Henry Rutgers
Professor Computing Science
Architect of Analogies and Wizard of Workarounds
Education:
- Ph.D. in Computer Science, University of British Columbia
- M.Sc. in Computer Engineering, University of Alberta
- B.Sc. in Mathematics and Computer Science, Simon Fraser University
Research Interests:
- Artificial Intelligence and Machine Learning
- Natural Language Processing
- Computational Neuroscience
Courses
CS3201: Machine Learning and Data Mining
Introduction to the theory and practice of machine learning and data mining techniques. Topics include supervised and unsupervised learning, classification, regression, clustering, and evaluation methods
CS3440: Introduction to Artificial Intelligence
An introduction to fundamental concepts and techniques in Artificial Intelligence (AI), including search algorithms, knowledge representation, reasoning, machine learning, and AI applications.

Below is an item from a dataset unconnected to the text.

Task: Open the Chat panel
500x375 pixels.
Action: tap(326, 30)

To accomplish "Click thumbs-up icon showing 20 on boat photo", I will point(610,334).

CS4301: Natural Language Processing
Introduction to principles and algorithms used to analyze and process natural language text. Topics include text preprocessing, lexical analysis, syntactic parsing, semantic analysis, information retrieval, and sentiment analysis.
CS4570 Advanced Topics in Machine Learning
Advanced course covering cutting-edge research topics and techniques in machine learning. Topics may include deep learning, neural network architectures, reinforcement learning, generative models, and probabilistic graphical models.
CS5501: Computational Neuroscience
Interdisciplinary course introducing principles and methods of computational neuroscience. Topics include neural modeling, neuronal dynamics, synaptic plasticity, neural networks, and brain-inspired algorithms.
CS5601: Advanced Algorithms and Data Structures
Advanced course covering algorithms and data structures used in computer science and engineering applications. Topics include graph algorithms, dynamic programming, randomized algorithms, computational geometry, and parallel algorithms.